Published book reviewer, blogger of books & book lifestyle products, wine drinker and polka dot lover. I’d love to review your book next!  Follow me on Instagram and Twitter (@girlwellread), Pintrest, Litsy, Goodreads, LibraryThing, BookLikes, and ReadFeed (Girl Well Read).

 

Normal People by Sally Rooney

Normal People - Sally Rooney

A special thank you to NetGalley and Penguin Random House Canada/Knopf Canada for an ARC in exchange for an honest review.

A coming-of-age love story of classmates Connell and Marianne.  He's a the popular star of the football team and she is the mysterious loner.  Connell's mother works for Marianne's family and the two begin a complicated and secret relationship that starts when Connell comes to Marianne's house to pick his mother up from work.

Fast-forward a year and they are both students at Trinity College in Dublin.  Marianne has come out of her shell and flourishes socially while it is Connell that is struggling to fit in.  Throughout their time at university, they ebb and flow in each other's lives, always drawn back together.  As Marianne starts a downward spiral into self-destruction, Connell and Marianne must face just how far they are willing to go to save each other.

Rooney explores the complexity of relationships, the obsessive and possessive elements of first love, what class and social standing really means, and the entanglement of families and friendships.  She nails the disconnect that many teens experience with the real world and also with how self-absorbed they are while trying to find their place in the world.

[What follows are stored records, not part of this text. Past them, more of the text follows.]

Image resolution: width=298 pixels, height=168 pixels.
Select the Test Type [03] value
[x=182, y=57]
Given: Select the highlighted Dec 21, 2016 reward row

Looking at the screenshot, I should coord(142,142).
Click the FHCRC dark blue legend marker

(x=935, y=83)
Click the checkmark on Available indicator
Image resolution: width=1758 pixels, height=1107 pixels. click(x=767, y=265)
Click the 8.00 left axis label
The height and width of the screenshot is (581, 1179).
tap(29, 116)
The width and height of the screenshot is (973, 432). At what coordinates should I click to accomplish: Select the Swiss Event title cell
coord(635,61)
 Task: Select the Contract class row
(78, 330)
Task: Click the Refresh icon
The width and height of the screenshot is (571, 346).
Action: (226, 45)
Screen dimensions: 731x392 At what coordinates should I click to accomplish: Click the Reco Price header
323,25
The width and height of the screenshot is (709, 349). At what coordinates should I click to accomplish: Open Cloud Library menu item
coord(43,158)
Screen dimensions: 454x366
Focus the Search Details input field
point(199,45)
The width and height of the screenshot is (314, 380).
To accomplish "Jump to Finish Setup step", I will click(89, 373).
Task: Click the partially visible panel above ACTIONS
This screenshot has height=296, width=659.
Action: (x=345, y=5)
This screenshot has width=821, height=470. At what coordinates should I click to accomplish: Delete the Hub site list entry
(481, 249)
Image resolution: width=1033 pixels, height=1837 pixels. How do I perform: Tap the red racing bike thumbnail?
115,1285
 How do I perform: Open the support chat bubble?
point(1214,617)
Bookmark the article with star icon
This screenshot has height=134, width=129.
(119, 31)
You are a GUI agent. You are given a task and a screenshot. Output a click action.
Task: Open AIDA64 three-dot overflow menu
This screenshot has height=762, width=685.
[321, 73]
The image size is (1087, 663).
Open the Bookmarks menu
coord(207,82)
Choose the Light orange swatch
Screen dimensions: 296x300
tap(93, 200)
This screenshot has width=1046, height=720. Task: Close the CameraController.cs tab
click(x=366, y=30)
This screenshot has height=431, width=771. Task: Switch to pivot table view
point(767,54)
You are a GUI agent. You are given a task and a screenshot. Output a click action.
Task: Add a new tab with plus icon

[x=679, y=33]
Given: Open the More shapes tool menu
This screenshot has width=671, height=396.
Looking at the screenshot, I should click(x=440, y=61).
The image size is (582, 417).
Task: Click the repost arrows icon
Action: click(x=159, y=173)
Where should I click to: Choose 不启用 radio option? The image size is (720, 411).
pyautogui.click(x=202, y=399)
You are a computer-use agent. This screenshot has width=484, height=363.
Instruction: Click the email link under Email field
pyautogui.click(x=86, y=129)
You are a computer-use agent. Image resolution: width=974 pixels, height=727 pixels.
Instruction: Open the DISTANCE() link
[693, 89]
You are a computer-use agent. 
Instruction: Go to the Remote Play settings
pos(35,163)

What I found exhausting about the book on a whole was how stereotypical the characters were.  The women wanted attention and to be loved, all the while not realizing their worth.  The male characters were lacking in morals.  Just like the jock character in a teen movie, they are 'boys being boys' and this is perfectly acceptable (cue eye roll).  She also pens some vile characters that blur the lines with things like bullying and neglect that aren't fully explored, instead they simply vanish.

The writing was poignant and stirring; this book had so much potential but I couldn't see beyond what I mentioned above.